WHAT TO PRODUCE: Give the records below as a Markdown table with the columns Row and Line, numbering each line and leaving out blank ones.

SUPPLIED DATA:
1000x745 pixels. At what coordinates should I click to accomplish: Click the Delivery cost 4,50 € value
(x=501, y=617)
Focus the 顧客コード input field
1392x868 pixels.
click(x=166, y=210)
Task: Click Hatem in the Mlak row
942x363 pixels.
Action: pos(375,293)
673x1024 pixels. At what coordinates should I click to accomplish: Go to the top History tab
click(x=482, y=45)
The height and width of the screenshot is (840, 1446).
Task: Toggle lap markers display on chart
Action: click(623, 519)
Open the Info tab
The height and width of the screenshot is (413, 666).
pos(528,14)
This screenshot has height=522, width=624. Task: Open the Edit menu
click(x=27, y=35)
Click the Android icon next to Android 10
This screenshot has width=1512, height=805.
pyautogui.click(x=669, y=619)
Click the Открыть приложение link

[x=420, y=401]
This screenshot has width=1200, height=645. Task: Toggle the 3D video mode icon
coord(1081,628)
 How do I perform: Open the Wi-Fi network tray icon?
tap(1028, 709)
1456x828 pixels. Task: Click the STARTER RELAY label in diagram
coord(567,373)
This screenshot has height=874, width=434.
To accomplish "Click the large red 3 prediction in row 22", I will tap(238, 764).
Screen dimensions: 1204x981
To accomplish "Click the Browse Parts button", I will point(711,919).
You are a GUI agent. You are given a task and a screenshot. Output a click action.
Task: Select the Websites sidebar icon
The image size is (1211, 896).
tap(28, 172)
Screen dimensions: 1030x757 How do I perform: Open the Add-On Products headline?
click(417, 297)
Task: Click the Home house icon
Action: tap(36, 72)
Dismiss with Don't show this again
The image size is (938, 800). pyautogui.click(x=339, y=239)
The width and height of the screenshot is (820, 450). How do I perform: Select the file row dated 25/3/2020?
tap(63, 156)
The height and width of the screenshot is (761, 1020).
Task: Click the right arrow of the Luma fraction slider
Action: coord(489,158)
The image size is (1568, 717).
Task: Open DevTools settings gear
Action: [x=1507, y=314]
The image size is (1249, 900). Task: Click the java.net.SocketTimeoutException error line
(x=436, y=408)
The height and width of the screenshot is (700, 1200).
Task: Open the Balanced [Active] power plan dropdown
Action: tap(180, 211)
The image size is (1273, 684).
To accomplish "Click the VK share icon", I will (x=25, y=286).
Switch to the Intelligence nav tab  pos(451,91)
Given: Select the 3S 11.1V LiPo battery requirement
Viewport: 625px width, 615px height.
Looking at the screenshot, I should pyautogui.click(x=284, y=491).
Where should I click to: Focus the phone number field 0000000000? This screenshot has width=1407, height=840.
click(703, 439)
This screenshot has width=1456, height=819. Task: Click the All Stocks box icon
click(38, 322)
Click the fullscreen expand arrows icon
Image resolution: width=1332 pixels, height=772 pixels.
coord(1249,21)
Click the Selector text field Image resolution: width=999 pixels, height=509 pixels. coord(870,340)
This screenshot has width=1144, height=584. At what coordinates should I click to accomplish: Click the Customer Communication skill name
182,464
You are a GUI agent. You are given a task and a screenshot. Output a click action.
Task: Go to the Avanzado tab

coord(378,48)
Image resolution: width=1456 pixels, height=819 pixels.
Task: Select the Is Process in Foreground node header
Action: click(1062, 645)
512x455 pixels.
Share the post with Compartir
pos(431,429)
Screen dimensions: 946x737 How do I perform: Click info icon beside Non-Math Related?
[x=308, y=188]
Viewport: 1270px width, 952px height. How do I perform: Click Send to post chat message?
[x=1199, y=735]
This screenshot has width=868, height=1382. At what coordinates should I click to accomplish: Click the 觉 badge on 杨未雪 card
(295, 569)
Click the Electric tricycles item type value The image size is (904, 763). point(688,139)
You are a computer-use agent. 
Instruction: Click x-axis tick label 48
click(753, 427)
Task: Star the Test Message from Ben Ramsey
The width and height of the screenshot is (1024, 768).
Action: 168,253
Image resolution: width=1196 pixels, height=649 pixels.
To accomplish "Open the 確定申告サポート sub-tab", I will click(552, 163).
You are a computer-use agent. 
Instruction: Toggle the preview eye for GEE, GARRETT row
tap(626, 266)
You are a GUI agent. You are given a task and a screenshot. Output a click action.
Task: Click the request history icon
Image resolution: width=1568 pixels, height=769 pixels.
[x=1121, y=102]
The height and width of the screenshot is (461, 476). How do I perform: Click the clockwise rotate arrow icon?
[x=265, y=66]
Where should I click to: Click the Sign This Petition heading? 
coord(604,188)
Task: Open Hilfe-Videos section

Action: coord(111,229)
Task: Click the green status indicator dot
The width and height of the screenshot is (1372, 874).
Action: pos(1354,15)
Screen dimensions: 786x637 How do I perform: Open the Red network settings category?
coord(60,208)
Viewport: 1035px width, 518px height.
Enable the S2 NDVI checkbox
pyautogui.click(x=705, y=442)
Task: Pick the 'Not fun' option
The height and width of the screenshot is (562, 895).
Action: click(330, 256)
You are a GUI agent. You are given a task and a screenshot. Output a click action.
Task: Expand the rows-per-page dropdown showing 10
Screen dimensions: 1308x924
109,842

OUTPUT OF THE EXERCISE:
| Row | Line |
|---|---|
| 1 | 1000x745 pixels. At what coordinates should I click to accomplish: Click the Delivery cost 4,50 € value |
| 2 | (x=501, y=617) |
| 3 | Focus the 顧客コード input field |
| 4 | 1392x868 pixels. |
| 5 | click(x=166, y=210) |
| 6 | Task: Click Hatem in the Mlak row |
| 7 | 942x363 pixels. |
| 8 | Action: pos(375,293) |
| 9 | 673x1024 pixels. At what coordinates should I click to accomplish: Go to the top History tab |
| 10 | click(x=482, y=45) |
| 11 | The height and width of the screenshot is (840, 1446). |
| 12 | Task: Toggle lap markers display on chart |
| 13 | Action: click(623, 519) |
| 14 | Open the Info tab |
| 15 | The height and width of the screenshot is (413, 666). |
| 16 | pos(528,14) |
| 17 | This screenshot has height=522, width=624. Task: Open the Edit menu |
| 18 | click(x=27, y=35) |
| 19 | Click the Android icon next to Android 10 |
| 20 | This screenshot has width=1512, height=805. |
| 21 | pyautogui.click(x=669, y=619) |
| 22 | Click the Открыть приложение link |
| 23 | [x=420, y=401] |
| 24 | This screenshot has width=1200, height=645. Task: Toggle the 3D video mode icon |
| 25 | coord(1081,628) |
| 26 |  How do I perform: Open the Wi-Fi network tray icon? |
| 27 | tap(1028, 709) |
| 28 | 1456x828 pixels. Task: Click the STARTER RELAY label in diagram |
| 29 | coord(567,373) |
| 30 | This screenshot has height=874, width=434. |
| 31 | To accomplish "Click the large red 3 prediction in row 22", I will tap(238, 764). |
| 32 | Screen dimensions: 1204x981 |
| 33 | To accomplish "Click the Browse Parts button", I will point(711,919). |
| 34 | You are a GUI agent. You are given a task and a screenshot. Output a click action. |
| 35 | Task: Select the Websites sidebar icon |
| 36 | The image size is (1211, 896). |
| 37 | tap(28, 172) |
| 38 | Screen dimensions: 1030x757 How do I perform: Open the Add-On Products headline? |
| 39 | click(417, 297) |
| 40 | Task: Click the Home house icon |
| 41 | Action: tap(36, 72) |
| 42 | Dismiss with Don't show this again |
| 43 | The image size is (938, 800). pyautogui.click(x=339, y=239) |
| 44 | The width and height of the screenshot is (820, 450). How do I perform: Select the file row dated 25/3/2020? |
| 45 | tap(63, 156) |
| 46 | The height and width of the screenshot is (761, 1020). |
| 47 | Task: Click the right arrow of the Luma fraction slider |
| 48 | Action: coord(489,158) |
| 49 | The image size is (1568, 717). |
| 50 | Task: Open DevTools settings gear |
| 51 | Action: [x=1507, y=314] |
| 52 | The image size is (1249, 900). Task: Click the java.net.SocketTimeoutException error line |
| 53 | (x=436, y=408) |
| 54 | The height and width of the screenshot is (700, 1200). |
| 55 | Task: Open the Balanced [Active] power plan dropdown |
| 56 | Action: tap(180, 211) |
| 57 | The image size is (1273, 684). |
| 58 | To accomplish "Click the VK share icon", I will (x=25, y=286). |
| 59 | Switch to the Intelligence nav tab  pos(451,91) |
| 60 | Given: Select the 3S 11.1V LiPo battery requirement |
| 61 | Viewport: 625px width, 615px height. |
| 62 | Looking at the screenshot, I should pyautogui.click(x=284, y=491). |
| 63 | Where should I click to: Focus the phone number field 0000000000? This screenshot has width=1407, height=840. |
| 64 | click(703, 439) |
| 65 | This screenshot has width=1456, height=819. Task: Click the All Stocks box icon |
| 66 | click(38, 322) |
| 67 | Click the fullscreen expand arrows icon |
| 68 | Image resolution: width=1332 pixels, height=772 pixels. |
| 69 | coord(1249,21) |
| 70 | Click the Selector text field Image resolution: width=999 pixels, height=509 pixels. coord(870,340) |
| 71 | This screenshot has width=1144, height=584. At what coordinates should I click to accomplish: Click the Customer Communication skill name |
| 72 | 182,464 |
| 73 | You are a GUI agent. You are given a task and a screenshot. Output a click action. |
| 74 | Task: Go to the Avanzado tab |
| 75 | coord(378,48) |
| 76 | Image resolution: width=1456 pixels, height=819 pixels. |
| 77 | Task: Select the Is Process in Foreground node header |
| 78 | Action: click(1062, 645) |
| 79 | 512x455 pixels. |
| 80 | Share the post with Compartir |
| 81 | pos(431,429) |
| 82 | Screen dimensions: 946x737 How do I perform: Click info icon beside Non-Math Related? |
| 83 | [x=308, y=188] |
| 84 | Viewport: 1270px width, 952px height. How do I perform: Click Send to post chat message? |
| 85 | [x=1199, y=735] |
| 86 | This screenshot has width=868, height=1382. At what coordinates should I click to accomplish: Click the 觉 badge on 杨未雪 card |
| 87 | (295, 569) |
| 88 | Click the Electric tricycles item type value The image size is (904, 763). point(688,139) |
| 89 | You are a computer-use agent.  |
| 90 | Instruction: Click x-axis tick label 48 |
| 91 | click(753, 427) |
| 92 | Task: Star the Test Message from Ben Ramsey |
| 93 | The width and height of the screenshot is (1024, 768). |
| 94 | Action: 168,253 |
| 95 | Image resolution: width=1196 pixels, height=649 pixels. |
| 96 | To accomplish "Open the 確定申告サポート sub-tab", I will click(552, 163). |
| 97 | You are a computer-use agent.  |
| 98 | Instruction: Toggle the preview eye for GEE, GARRETT row |
| 99 | tap(626, 266) |
| 100 | You are a GUI agent. You are given a task and a screenshot. Output a click action. |
| 101 | Task: Click the request history icon |
| 102 | Image resolution: width=1568 pixels, height=769 pixels. |
| 103 | [x=1121, y=102] |
| 104 | The height and width of the screenshot is (461, 476). How do I perform: Click the clockwise rotate arrow icon? |
| 105 | [x=265, y=66] |
| 106 | Where should I click to: Click the Sign This Petition heading?  |
| 107 | coord(604,188) |
| 108 | Task: Open Hilfe-Videos section |
| 109 | Action: coord(111,229) |
| 110 | Task: Click the green status indicator dot |
| 111 | The width and height of the screenshot is (1372, 874). |
| 112 | Action: pos(1354,15) |
| 113 | Screen dimensions: 786x637 How do I perform: Open the Red network settings category? |
| 114 | coord(60,208) |
| 115 | Viewport: 1035px width, 518px height. |
| 116 | Enable the S2 NDVI checkbox |
| 117 | pyautogui.click(x=705, y=442) |
| 118 | Task: Pick the 'Not fun' option |
| 119 | The height and width of the screenshot is (562, 895). |
| 120 | Action: click(330, 256) |
| 121 | You are a GUI agent. You are given a task and a screenshot. Output a click action. |
| 122 | Task: Expand the rows-per-page dropdown showing 10 |
| 123 | Screen dimensions: 1308x924 |
| 124 | 109,842 |